=== WORK ORDER ===
Please repeat the records exactly from their first line, finishing at the line containing "Like the post" and including it.

=== EXTRACTED RECORDS ===
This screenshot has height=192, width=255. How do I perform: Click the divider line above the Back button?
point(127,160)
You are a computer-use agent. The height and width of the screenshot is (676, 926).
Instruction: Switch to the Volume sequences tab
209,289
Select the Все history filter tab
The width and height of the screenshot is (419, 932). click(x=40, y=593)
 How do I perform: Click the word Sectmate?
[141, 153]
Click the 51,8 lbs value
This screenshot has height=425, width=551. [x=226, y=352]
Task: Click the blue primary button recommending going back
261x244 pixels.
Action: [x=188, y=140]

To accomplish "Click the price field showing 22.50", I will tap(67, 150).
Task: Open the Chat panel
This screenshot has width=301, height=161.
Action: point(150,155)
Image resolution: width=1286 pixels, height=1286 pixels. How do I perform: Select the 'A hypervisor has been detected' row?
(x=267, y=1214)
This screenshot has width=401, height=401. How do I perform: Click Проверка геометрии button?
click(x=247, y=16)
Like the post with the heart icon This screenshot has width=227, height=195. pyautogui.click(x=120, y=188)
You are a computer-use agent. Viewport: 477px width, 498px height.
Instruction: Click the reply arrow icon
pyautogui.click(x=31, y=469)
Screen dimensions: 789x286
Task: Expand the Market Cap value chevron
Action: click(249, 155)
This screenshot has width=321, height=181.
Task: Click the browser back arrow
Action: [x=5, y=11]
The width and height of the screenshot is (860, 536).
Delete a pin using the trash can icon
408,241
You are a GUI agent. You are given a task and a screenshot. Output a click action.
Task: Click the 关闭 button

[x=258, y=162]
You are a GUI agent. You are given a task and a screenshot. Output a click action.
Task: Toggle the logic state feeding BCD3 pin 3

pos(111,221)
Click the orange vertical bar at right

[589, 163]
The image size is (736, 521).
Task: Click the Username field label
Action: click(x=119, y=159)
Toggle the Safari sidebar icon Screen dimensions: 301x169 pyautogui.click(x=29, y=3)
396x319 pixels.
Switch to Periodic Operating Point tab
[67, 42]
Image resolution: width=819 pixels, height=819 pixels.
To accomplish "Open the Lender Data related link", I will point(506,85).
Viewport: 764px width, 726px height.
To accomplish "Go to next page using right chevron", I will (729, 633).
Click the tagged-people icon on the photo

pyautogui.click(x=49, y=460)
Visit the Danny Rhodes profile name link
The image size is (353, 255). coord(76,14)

=== THE ANSWER ===
This screenshot has height=192, width=255. How do I perform: Click the divider line above the Back button?
point(127,160)
You are a computer-use agent. The height and width of the screenshot is (676, 926).
Instruction: Switch to the Volume sequences tab
209,289
Select the Все history filter tab
The width and height of the screenshot is (419, 932). click(x=40, y=593)
 How do I perform: Click the word Sectmate?
[141, 153]
Click the 51,8 lbs value
This screenshot has height=425, width=551. [x=226, y=352]
Task: Click the blue primary button recommending going back
261x244 pixels.
Action: [x=188, y=140]

To accomplish "Click the price field showing 22.50", I will tap(67, 150).
Task: Open the Chat panel
This screenshot has width=301, height=161.
Action: point(150,155)
Image resolution: width=1286 pixels, height=1286 pixels. How do I perform: Select the 'A hypervisor has been detected' row?
(x=267, y=1214)
This screenshot has width=401, height=401. How do I perform: Click Проверка геометрии button?
click(x=247, y=16)
Like the post with the heart icon This screenshot has width=227, height=195. pyautogui.click(x=120, y=188)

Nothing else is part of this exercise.